Simple model that converges in JAGS but not in Stan

Dear All,

I am a relatively new user of Stan struggling with stable behavior of a model that works well with no problems in JAGS. I am wondering if the performance/behavior is linked somehow to the way I wrote the code in Stan. I would appreciate if you could help me with that problem.

The model contains regularly spaced missing observations, and both JAGS and San’s versions account for that.

The variance between observations increases and collapses along with occurrence of the new, consequent observation.

JAGS model:

    Model= "model{
        for(i in 2:N0){
          FACTOR1[i] ~ dnorm(FACTOR1[i-1],TAU[i])
       } }"

(in all plots gray lines represent 80% confidence interval)

Stan Model:

data {
  int<lower=1> N0;
  vector[N0] Factor1_0;
  int FCT1_NA_COUNT;
  int FCT1_NA_INDEX[FCT1_NA_COUNT]; 
  vector[N0] FACTOR1_SD;
}
parameters {
  vector<lower=0.3, upper=1.7>[FCT1_NA_COUNT] FCT1_MISSING;
}
transformed parameters {
  vector[N0] FACTORS; 
  FACTORS = Factor1_0; FACTORS[FCT1_NA_INDEX] = FCT1_MISSING;
}
model {
  for(i in 2:N0){
        #FACTORS[i] ~ normal(FACTORS[i-1],0.04);			        //    Version 1
        FACTORS[i] ~ normal(FACTORS[i-1],FACTOR1_SD[i]); 	//    Version 2
  }   
  }

Version 1 of the Stan’s code is relatively stable, fast and yields expected results (but not the results that I am trying to model). The 2nd version with the increasing variances (all are below 0.04) doesn’t converge, and simulations don’t produce the expected behavior (I’ll include some plots to present that.

Stan Version 1:

Stan Version 2:


Thank you very much in advance for all your help.

Regards
Peter

[edit: escape model code]

Are all the FACTOR1_SDs > 0?

If so, maybe try adding a bit of extra noise to maybe experiment and see if just being close to zero is causing numerical issues?

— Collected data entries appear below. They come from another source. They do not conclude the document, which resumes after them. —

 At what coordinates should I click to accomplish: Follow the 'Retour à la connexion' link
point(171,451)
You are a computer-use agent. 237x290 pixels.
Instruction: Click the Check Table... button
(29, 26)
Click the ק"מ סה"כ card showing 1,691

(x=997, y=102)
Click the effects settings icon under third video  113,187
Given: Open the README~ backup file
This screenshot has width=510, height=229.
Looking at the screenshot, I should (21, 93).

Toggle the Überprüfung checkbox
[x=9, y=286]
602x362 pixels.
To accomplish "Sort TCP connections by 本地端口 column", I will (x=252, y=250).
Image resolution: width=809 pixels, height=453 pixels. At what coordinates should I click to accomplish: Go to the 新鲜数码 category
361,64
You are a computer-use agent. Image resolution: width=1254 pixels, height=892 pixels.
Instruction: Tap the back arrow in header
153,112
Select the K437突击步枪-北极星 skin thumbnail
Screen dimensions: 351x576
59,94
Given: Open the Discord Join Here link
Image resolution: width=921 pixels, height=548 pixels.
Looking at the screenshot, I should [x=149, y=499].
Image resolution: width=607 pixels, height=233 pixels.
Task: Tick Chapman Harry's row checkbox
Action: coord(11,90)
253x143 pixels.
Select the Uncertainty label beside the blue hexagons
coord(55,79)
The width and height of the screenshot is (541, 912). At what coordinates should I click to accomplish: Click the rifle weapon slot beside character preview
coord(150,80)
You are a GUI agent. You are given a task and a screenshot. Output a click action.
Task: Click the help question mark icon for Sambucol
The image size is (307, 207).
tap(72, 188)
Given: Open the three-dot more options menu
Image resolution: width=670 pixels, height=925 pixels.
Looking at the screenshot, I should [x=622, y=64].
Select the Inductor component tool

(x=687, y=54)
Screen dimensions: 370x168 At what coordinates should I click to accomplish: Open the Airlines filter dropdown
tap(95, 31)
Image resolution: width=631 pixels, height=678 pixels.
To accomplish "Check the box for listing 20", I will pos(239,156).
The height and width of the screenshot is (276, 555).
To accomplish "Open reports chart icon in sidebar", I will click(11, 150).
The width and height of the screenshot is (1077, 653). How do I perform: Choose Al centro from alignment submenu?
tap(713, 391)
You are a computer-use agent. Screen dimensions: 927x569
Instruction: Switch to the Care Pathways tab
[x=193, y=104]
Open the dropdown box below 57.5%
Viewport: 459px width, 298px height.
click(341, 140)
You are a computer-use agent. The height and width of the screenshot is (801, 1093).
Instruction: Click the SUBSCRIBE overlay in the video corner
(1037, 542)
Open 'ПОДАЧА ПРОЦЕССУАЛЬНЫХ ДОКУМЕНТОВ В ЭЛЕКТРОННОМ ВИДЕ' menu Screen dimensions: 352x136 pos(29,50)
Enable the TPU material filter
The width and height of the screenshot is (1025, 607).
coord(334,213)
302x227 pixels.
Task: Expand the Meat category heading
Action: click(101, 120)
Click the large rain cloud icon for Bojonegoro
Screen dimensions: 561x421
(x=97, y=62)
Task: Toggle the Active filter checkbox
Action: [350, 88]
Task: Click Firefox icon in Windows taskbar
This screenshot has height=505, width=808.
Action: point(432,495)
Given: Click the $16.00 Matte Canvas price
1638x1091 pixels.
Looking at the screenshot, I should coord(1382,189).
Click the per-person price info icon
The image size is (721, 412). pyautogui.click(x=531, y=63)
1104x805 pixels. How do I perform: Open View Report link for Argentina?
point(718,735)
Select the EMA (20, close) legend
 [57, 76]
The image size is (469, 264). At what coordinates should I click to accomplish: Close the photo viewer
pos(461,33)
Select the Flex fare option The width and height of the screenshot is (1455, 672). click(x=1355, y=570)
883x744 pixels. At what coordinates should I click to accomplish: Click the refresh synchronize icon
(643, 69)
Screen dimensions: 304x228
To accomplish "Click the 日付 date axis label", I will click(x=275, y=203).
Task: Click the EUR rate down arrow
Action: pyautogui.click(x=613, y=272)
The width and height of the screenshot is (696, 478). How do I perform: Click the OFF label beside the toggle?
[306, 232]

Can you post the data for this? I’m not seeing from the plots which data points you have and which are missing, which looks important for interpreting FACTOR1_SD.

1 Like

Wait, shouldn’t that be

vector<lower=0>[N0] FACTOR1_SD;

?

1 Like

Since the post talks about variance, I just want to make it clear that JAGS uses precision (inverse variance) and Stan uses scale (standard deviation) to parameterize the normal.

Can you share the JAGS version and data that converges? Why are the FCT1_MISSING given those hard interval bounds? Did you first try without that? That can be a real problem computationally and statistically if the missing values are consistent with values near the boundaries.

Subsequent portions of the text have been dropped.